D’autres facteurs aggravants incluent l’excès de vitesse, le non-respect de la priorité ou de la signalisation d’arrêt, les manœuvres dangereuses, le stationnement nocturne sans éclairage, la surcharge de passagers dans les transports collectifs ou la conduite d’un véhicule retiré de la circulation.
Peines renforcées en cas de conduite en état d’ivresse
La législation se montre particulièrement sévère envers les conducteurs en état d’ivresse ou sous l’emprise de stupéfiants. En cas d’homicide involontaire résultant d’un accident causé dans ces conditions, la peine d’emprisonnement passe de cinq à huit ans, avec une amende oscillant entre 500 000 et 800 000 dinars.
Pour les conducteurs de poids lourds ou de véhicules de transport professionnel impliqués dans un accident mortel, les sanctions atteignent des niveaux inédits. L’emprisonnement peut aller de sept à douze ans, accompagné d’amendes comprises entre 700 000 et 1,2 million de dinars.
Les amendes pour infractions au code de la route
Concernant les conducteurs de véhicules professionnels responsables d’un homicide involontaire, la justice algérienne peut prononcer des peines allant de dix à quinze ans de prison, assorties d’amendes variant entre un million et 1,2 million de dinars.
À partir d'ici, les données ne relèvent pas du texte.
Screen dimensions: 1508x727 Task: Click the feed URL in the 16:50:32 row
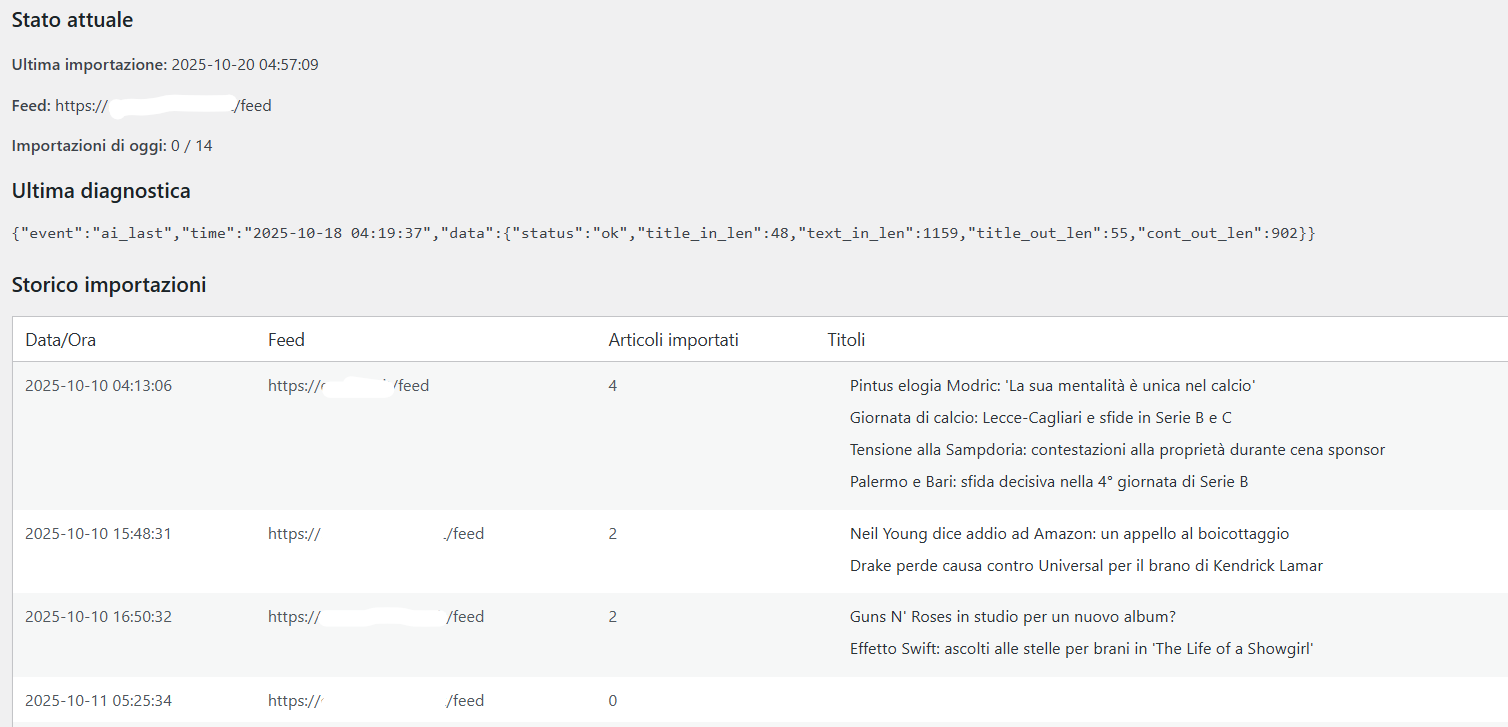click(376, 617)
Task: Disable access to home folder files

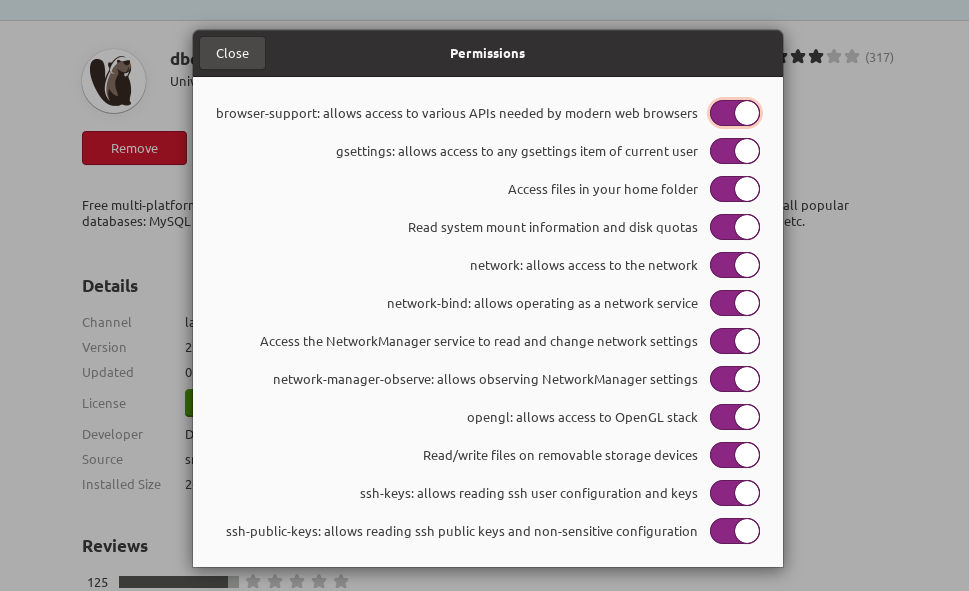Action: click(x=735, y=189)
Ces sanctions visent particulièrement les chauffeurs de transport collectif, de transport scolaire, de taxi et de transport de marchandises.
Lorsqu’un accident impliquant ce type de véhicules cause la mort de deux personnes ou plus, les peines peuvent atteindre dix à vingt ans d’emprisonnement, avec des amendes comprises entre un et deux millions de dinars algériens.
Contraventions pour dépassement de vitesse
Le nouveau cadre légal établit également un barème précis pour les excès de vitesse. Un dépassement supérieur à 30% de la vitesse autorisée, constaté par des radars homologués, entraîne une amende comprise entre 25 000 et 80 000 dinars.
Pour un dépassement de vitesse compris entre 10% et 20% au-delà de la limite autorisée, l’amende s’élève à 6 000 dinars. Ces montants traduisent la volonté des autorités algériennes de responsabiliser les conducteurs face aux dangers de la vitesse excessive.
Cette réforme du code de la route marque un tournant dans la politique de sécurité routière en Algérie. Reste à observer son impact réel sur le comportement des usagers et sur la réduction effective de la mortalité routière dans les mois à venir.